__Problem__:
Look at each line of the records and count those with "Choose" in them. Please answer with the count alone.

__Data shown__:
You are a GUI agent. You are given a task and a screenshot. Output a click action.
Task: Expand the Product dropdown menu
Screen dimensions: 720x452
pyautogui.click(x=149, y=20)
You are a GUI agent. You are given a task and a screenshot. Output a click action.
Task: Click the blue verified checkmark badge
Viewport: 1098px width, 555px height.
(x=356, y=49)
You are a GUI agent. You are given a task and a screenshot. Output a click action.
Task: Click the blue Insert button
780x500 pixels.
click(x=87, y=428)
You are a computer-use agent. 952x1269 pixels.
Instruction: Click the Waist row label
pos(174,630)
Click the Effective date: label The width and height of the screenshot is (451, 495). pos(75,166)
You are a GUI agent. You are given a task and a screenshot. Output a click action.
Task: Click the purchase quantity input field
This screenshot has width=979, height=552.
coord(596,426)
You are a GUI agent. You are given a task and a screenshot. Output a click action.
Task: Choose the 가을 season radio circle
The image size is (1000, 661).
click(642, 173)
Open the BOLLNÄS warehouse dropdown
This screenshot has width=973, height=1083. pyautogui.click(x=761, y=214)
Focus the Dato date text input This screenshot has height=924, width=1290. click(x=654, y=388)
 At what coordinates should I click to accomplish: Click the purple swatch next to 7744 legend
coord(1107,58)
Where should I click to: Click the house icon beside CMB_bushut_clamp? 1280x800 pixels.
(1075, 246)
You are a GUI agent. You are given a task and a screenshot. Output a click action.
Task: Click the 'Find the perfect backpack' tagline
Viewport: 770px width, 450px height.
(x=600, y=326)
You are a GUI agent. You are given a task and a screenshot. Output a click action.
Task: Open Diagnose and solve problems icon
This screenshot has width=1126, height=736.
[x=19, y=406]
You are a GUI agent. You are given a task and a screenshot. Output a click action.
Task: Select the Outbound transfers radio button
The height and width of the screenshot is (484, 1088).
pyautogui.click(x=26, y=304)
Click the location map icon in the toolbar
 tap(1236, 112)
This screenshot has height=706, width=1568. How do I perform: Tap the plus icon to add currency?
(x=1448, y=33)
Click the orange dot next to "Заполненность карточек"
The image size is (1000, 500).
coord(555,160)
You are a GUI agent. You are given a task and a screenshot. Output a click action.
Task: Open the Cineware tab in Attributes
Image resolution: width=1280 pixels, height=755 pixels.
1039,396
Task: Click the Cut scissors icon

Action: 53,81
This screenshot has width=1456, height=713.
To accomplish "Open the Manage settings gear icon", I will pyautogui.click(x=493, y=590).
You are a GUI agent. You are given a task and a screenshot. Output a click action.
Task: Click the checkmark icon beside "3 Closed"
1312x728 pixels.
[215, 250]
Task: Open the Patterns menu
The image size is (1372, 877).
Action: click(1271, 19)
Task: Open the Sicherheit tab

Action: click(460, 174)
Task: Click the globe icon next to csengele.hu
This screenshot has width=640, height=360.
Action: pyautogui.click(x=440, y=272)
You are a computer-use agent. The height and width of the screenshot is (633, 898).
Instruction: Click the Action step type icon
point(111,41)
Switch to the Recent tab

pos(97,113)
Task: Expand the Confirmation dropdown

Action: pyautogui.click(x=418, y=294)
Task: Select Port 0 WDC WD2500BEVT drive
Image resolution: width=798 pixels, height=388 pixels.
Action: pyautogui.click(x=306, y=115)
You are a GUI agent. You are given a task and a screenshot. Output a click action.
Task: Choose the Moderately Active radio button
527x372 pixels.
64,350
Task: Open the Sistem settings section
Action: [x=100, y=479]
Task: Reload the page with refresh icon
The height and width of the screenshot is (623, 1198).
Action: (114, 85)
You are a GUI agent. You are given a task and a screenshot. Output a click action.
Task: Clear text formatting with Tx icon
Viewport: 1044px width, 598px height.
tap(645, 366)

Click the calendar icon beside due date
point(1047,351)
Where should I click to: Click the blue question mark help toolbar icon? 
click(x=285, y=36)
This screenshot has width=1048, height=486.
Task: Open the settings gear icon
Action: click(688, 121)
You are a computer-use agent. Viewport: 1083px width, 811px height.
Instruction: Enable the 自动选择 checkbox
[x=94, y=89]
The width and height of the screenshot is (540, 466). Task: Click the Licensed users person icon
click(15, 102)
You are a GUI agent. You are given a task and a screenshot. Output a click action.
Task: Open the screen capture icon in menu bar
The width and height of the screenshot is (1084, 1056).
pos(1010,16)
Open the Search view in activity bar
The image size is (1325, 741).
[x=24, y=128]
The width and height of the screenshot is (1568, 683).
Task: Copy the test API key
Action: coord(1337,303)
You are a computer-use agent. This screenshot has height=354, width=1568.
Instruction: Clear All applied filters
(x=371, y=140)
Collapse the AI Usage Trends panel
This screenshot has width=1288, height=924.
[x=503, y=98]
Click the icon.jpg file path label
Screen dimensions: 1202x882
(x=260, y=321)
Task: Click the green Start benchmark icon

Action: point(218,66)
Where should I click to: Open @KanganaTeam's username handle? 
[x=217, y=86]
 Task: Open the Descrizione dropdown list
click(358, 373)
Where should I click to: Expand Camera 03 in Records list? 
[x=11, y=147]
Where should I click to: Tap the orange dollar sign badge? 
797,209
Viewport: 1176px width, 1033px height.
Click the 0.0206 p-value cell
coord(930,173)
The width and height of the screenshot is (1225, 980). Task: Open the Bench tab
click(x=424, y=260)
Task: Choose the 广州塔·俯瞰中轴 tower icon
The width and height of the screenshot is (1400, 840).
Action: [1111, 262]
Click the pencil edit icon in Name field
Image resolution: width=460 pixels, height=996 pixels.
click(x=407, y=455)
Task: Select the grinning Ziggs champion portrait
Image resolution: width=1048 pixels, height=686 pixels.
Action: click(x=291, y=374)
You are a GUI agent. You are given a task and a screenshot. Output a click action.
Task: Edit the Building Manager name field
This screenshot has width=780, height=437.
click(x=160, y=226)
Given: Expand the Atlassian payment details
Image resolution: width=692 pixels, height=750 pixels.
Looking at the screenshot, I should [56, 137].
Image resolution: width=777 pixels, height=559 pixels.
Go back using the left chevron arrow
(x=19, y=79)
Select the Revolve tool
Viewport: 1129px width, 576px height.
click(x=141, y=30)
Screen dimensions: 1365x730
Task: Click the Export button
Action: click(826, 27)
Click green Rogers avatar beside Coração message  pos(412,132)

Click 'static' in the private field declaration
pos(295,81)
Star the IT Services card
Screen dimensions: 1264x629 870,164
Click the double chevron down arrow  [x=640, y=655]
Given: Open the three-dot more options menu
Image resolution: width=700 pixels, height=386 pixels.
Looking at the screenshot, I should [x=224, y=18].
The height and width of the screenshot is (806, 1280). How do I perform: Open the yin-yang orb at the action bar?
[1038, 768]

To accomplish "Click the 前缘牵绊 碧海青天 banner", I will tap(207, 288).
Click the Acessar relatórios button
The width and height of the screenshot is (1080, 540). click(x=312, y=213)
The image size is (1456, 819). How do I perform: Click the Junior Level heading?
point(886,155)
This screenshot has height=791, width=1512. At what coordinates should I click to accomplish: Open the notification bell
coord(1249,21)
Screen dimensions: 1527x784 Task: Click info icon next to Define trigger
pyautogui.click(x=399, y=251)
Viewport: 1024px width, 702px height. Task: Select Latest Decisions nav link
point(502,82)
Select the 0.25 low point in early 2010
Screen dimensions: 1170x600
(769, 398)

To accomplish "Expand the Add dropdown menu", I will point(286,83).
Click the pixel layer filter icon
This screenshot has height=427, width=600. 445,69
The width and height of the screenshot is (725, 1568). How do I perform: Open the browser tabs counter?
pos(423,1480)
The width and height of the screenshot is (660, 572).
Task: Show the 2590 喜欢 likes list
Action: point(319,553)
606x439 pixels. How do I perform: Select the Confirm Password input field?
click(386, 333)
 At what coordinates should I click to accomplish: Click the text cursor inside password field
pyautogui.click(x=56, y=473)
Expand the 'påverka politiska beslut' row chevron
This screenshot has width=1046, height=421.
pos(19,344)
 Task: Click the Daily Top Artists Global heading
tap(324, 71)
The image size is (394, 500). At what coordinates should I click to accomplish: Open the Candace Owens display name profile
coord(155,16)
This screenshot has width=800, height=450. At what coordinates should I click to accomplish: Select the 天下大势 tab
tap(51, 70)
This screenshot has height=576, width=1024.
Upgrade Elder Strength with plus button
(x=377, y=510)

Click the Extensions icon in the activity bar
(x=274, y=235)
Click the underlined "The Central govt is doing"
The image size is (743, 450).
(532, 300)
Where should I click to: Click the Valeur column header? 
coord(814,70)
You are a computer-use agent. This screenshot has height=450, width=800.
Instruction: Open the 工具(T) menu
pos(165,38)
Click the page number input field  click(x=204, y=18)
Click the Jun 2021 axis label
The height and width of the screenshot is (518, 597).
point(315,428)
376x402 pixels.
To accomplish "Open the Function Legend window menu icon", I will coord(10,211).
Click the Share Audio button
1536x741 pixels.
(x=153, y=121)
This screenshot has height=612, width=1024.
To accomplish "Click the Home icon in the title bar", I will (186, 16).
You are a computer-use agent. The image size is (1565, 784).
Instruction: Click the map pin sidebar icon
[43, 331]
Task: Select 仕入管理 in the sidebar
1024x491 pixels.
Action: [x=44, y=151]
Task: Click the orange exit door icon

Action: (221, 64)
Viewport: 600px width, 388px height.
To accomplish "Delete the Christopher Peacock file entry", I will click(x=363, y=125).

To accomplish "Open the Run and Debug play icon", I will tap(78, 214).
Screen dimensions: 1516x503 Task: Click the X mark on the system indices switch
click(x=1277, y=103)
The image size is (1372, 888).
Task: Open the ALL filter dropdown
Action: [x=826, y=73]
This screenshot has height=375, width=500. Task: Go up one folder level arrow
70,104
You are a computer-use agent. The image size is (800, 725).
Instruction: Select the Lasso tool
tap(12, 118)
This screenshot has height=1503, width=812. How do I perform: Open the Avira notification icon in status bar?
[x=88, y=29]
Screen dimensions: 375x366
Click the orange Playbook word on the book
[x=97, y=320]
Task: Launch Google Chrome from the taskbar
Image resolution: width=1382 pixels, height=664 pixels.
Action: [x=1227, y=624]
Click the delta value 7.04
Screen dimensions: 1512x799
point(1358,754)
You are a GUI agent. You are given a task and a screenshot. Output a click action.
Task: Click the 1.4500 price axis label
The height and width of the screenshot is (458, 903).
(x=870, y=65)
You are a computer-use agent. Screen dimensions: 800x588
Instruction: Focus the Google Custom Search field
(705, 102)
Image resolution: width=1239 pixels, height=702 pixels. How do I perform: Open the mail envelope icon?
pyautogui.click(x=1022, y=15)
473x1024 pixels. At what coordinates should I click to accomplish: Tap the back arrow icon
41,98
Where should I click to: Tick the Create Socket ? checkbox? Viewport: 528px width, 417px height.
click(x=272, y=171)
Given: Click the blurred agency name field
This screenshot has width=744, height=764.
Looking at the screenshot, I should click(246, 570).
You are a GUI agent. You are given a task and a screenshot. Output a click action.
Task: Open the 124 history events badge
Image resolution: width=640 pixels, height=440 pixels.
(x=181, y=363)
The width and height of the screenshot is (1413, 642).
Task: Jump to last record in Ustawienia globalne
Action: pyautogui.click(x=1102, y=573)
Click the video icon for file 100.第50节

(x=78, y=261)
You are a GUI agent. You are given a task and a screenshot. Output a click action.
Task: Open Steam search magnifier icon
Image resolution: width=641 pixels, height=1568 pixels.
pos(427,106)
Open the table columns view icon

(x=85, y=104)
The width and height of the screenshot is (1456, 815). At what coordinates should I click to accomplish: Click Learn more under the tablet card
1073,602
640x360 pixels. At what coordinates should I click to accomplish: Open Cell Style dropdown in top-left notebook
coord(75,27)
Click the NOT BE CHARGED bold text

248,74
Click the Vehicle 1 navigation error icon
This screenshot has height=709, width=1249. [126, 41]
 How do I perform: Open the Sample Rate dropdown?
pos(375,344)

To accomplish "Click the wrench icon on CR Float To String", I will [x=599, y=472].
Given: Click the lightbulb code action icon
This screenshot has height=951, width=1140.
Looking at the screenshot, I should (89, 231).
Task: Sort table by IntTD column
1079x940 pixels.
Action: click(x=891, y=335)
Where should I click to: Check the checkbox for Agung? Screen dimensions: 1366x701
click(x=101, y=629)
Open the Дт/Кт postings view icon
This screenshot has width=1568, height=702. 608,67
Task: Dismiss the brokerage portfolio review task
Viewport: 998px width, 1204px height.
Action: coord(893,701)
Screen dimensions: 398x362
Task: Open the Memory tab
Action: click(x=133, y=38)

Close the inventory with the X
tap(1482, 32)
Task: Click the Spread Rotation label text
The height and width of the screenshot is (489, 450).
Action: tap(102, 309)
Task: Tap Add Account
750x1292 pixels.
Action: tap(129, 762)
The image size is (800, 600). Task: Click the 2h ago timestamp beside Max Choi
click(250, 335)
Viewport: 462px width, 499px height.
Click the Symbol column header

__Response to this exercise__:
3